Sommes-nous si loin de cette menace dans nos démocraties libérales ? La société du zéro-risque, qui vit l’accident comme un scandale ; l’inquiétude contre la diffusion des fausses nouvelles qui encourage à interdire l’anonymat sur internet ; la menace terroriste enfin : autant de facteurs justifiant par avance les mesures liberticides. De plus, les esprits sont préparés à la notation : internet nous a d’ores et déjà habitués à noter et à être notés dans maintes circonstances (taxi, hébergement…). L’idée d’une généralisation proche d’un système à la chinoise est rien moins que spéculative : Amazon a annoncé développer pour le compte du gouvernement américain une technologie de reconnaissance faciale pour lutter contre l’immigration…

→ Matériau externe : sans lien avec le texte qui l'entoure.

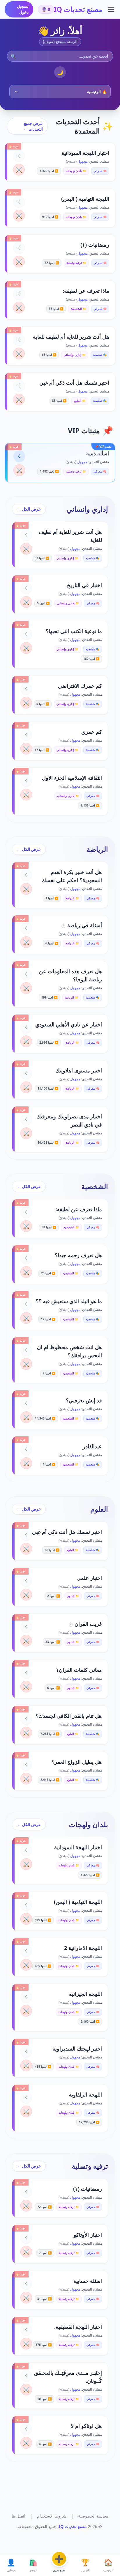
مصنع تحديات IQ (78, 9)
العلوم (99, 1509)
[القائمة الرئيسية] (111, 9)
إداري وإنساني (87, 509)
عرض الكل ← (29, 509)
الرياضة (97, 849)
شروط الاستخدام (51, 2516)
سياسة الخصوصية (93, 2516)
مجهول (82, 161)
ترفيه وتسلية (90, 2166)
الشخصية (94, 1186)
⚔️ (19, 169)
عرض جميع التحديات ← (33, 126)
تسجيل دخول (23, 9)
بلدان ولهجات (88, 1824)
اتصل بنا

L’enjeu de la prochaine décennie est d’imaginer un modèle de société ouverte qui nous permette de profiter des bénéfices du numérique sans en réaliser le terrible potentiel totalitaire. Nos démocraties ne survivront que si elles parviennent à incarner une alternative efficace au modèle hyper-centralisé et autoritaire de la Chine. Sinon, elles en seront juste une version « sympa », enrobée d’un peu plus de câlins mais au fond exactement semblable. Pour les services numériques, la différence entre authentification et identification doit devenir aussi essentielle dans notre démocratie que la séparation des pouvoirs. L’Etat doit surtout fixer de fortes limites à sa capacité de recouper les données qu’il obtient sur nous, en créant ce que les entreprises nomment, ironie de l’histoire, des « murailles de Chine » entre ses bases données.

Malheureusement, les déclarations de responsables politiques (ou qui ambitionnent de le redevenir) tels que Ségolène Royal proposant de « débrancher les réseaux sociaux » ne rendent optimiste ni sur leur degré de réalisme ni sur leur attachement à la liberté individuelle.